Storm started making films at 18 with his partner Haydn Keenan.  His early work was mostly serious in nature, including a 1983 documentary about the Hilton Bombing in Sydney called With Prejudice. He wrote and directed 27A (1974), In Search of Anna (1978) (with film stills and publicity shots by Carol Jerrems, who was then his girlfriend), Deadly (1991), and Subterano (2003); he directed Devil's Hill (1988) and the Tasmanian film in the Touch the Sun series of bicentennial telemovies. In 2007, he directed the SBS comedy series Kick.

Storm also worked on several television series such as Round the Twist, The Genie from Down Under (in which he was scriptwriter and director), Sky Trackers (in which he was script consultant), Li'l Elvis Jones and the Truckstoppers (in which he was the show's creator, scriptwriter and dialogue director), Blue Heelers (as a director), Crash Zone, and Winners (for which he directed the episode "The Other Facts of Life").

DATA ROWS:
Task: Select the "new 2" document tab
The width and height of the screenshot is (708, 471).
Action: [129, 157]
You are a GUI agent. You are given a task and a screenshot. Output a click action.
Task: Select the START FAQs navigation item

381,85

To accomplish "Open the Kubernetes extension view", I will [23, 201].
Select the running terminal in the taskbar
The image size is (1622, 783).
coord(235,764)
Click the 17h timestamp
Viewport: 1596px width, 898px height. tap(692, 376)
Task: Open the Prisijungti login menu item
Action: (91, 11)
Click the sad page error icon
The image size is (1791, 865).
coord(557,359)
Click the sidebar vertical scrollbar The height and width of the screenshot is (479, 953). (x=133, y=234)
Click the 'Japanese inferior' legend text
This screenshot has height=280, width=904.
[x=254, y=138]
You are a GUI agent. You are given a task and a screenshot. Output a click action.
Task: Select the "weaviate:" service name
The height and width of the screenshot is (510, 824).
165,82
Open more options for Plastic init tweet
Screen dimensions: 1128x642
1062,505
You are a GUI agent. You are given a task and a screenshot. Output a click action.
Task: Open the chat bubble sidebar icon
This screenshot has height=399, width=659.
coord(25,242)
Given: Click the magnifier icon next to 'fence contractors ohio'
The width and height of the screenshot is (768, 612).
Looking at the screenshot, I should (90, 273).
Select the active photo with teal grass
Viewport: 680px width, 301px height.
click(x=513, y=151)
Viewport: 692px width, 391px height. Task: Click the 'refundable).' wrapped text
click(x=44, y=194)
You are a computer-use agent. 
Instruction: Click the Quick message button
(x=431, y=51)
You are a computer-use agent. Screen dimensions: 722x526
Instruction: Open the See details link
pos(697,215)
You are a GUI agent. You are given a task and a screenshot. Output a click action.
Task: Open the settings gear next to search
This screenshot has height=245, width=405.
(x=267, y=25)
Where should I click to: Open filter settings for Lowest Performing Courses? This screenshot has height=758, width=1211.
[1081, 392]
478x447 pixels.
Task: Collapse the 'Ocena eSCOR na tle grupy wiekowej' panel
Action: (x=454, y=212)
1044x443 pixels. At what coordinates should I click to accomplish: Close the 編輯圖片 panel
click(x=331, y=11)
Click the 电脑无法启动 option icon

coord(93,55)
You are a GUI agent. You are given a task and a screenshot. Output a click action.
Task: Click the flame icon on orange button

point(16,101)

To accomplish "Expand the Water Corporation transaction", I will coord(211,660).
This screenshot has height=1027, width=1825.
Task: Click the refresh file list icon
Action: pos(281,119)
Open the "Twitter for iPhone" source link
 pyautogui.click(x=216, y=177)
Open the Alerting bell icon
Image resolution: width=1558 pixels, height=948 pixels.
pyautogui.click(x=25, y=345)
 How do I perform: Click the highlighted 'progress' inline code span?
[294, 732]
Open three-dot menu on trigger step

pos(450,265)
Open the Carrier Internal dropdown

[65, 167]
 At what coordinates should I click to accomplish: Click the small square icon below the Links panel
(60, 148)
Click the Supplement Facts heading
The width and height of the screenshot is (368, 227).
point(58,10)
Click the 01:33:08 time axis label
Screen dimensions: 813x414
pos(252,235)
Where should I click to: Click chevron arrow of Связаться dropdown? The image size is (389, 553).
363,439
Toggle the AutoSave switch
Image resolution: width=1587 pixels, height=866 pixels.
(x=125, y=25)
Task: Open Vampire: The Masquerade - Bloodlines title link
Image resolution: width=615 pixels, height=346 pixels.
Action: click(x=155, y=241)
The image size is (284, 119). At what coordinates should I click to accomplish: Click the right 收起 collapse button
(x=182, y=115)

WHAT IS REQUIRED:
From the passage about Storm's film and television work, extract the section that begins at the words "Storm started making" and stops after "comedy series Kick.". Rely only on the passage about Storm's film and television work.

REPLY:
Storm started making films at 18 with his partner Haydn Keenan.  His early work was mostly serious in nature, including a 1983 documentary about the Hilton Bombing in Sydney called With Prejudice. He wrote and directed 27A (1974), In Search of Anna (1978) (with film stills and publicity shots by Carol Jerrems, who was then his girlfriend), Deadly (1991), and Subterano (2003); he directed Devil's Hill (1988) and the Tasmanian film in the Touch the Sun series of bicentennial telemovies. In 2007, he directed the SBS comedy series Kick.